# Interest Check- SS bottle stopper buyI'm considering p



## jason_r (Jan 10, 2011)

I'm considering putting together (or if someone else wants to run it I'd join in) a SS bottle stopper buy.  Either from:

Gregg at:http://www.stainlessbottlestoppers.com

or Ruth Niles:http://www.torne-lignum.com/stoppers.html
This would be the 301 style.

Before I started this I wanted to guage interest since I know there was a recent stopper group order.

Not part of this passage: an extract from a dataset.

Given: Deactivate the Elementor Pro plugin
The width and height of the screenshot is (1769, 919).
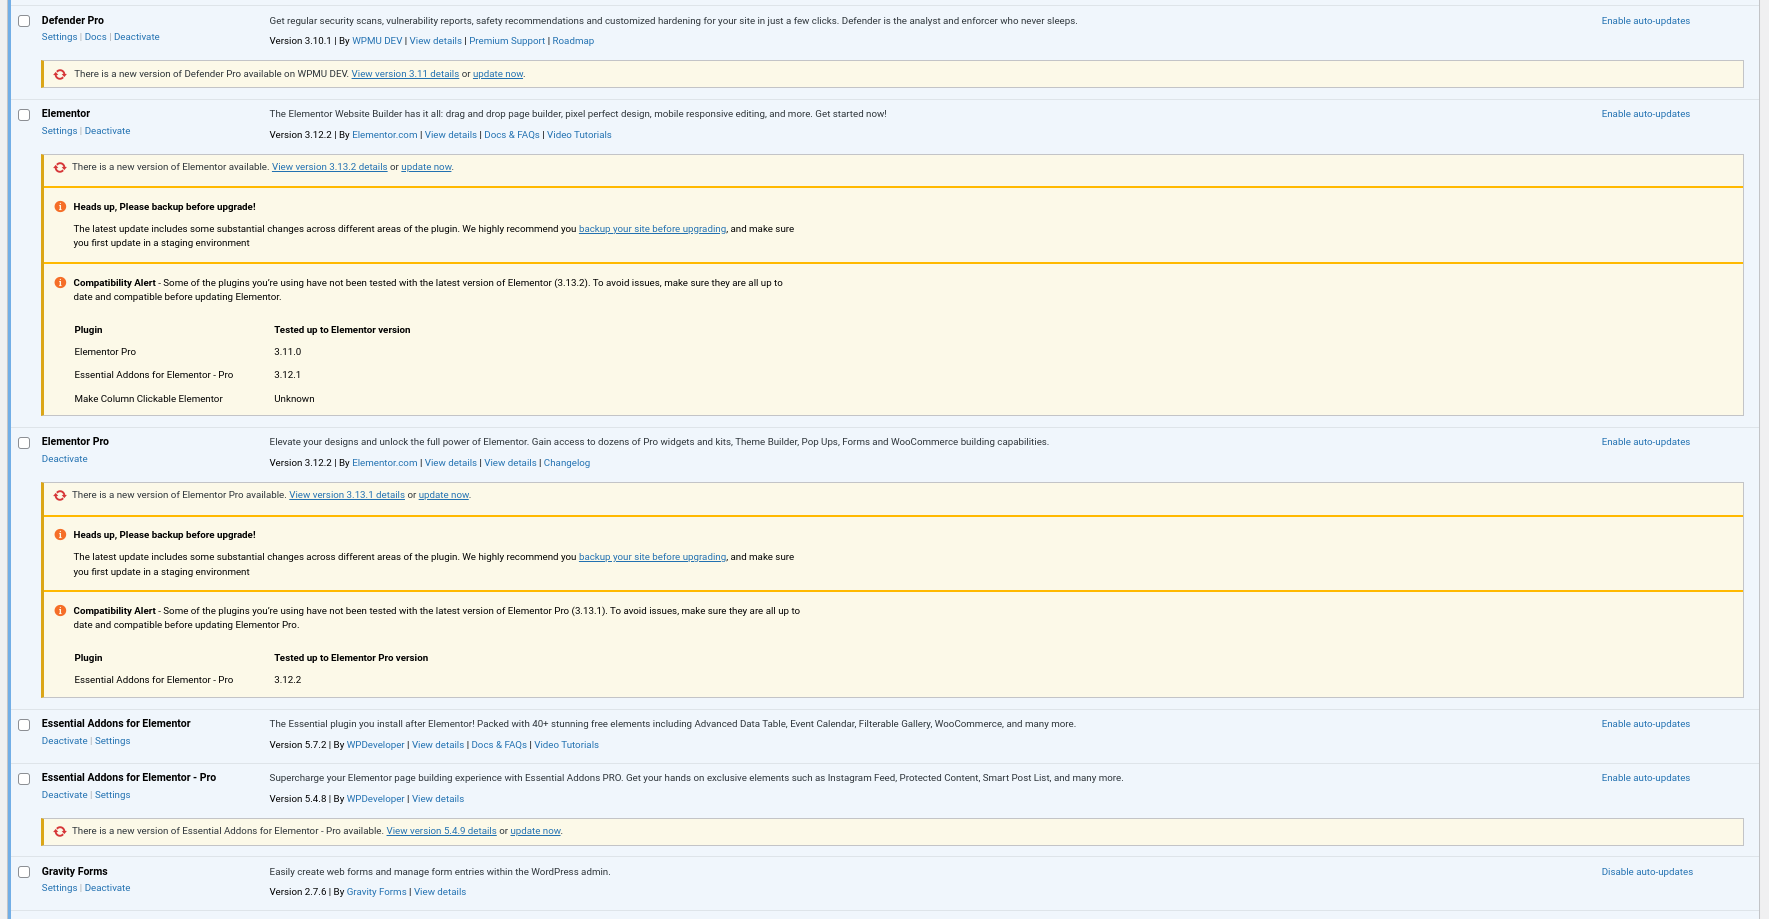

If you're interested please reply to this thread with:
How many you'd want 
Preference (if any) on which supplier you'd prefer


----------



## indychips (Jan 10, 2011)

I would be interested for at least 20 from Ruth Niles


----------



## Flanole (Jan 10, 2011)

I would be interested in 20 from Ruth Niles.


----------



## tbfoto (Jan 10, 2011)

I would take 10 from Ruth Niles

Tom


----------



## LandfillLumber (Jan 11, 2011)

Any reason no one wants the other stoppers???I would rather buy from Gregg as he is Michigan based,but must be a reason everyone wants Ruts stoppers???Thanks,Victor


----------



## Heck (Jan 11, 2011)

I would take 10 from Ruth Niles
I like the design better....


----------



## worknhard (Jan 11, 2011)

LandfillLumber said:


> Any reason no one wants the other stoppers???I would rather buy from Gregg as he is Michigan based,but must be a reason everyone wants Ruts stoppers???Thanks,Victor


 
I would try 10 from Gregg...

The Niles kit is attractive but from my experience they don't always produce a tight seal.

Thanks -- Ron


----------



## rsjimenez (Jan 11, 2011)

I would take 10 from Gregg.

Ramon


----------



## Rchan63 (Jan 11, 2011)

I would try 10 from Gregg...

The Niles kit is attractive but from my experience they don't always produce a tight seal.

Thanks -- Ron[/quote]

If you want a tight seal Gregg's the one you want. I'm very happy with the stoppers from him.


----------



## jason_r (Jan 11, 2011)

Personally, I've only used Ruth's and never had a problem with their seal.

Gregg's are slightly less expensive. And they have the "OOOHH... Shiny" factor.

So I'm not tied to either one.  But right now there's not critical mass for either.
By the time you cover PayPal expenses and shipping you'll pretty much wipe out any savings on an order under 100 units.

I'm going to give this a couple more days to see if either one gets critical mass.
If anyone wants to do a buy for whichever one I don't PM me. Heck, if you want to drive this one, PM me.


----------



## kevrob (Jan 11, 2011)

I would be in for 10 of Greg's.  I have several left from the group buy of Ruth's a while back, so I would like to try a new design to see which might sell best in my area.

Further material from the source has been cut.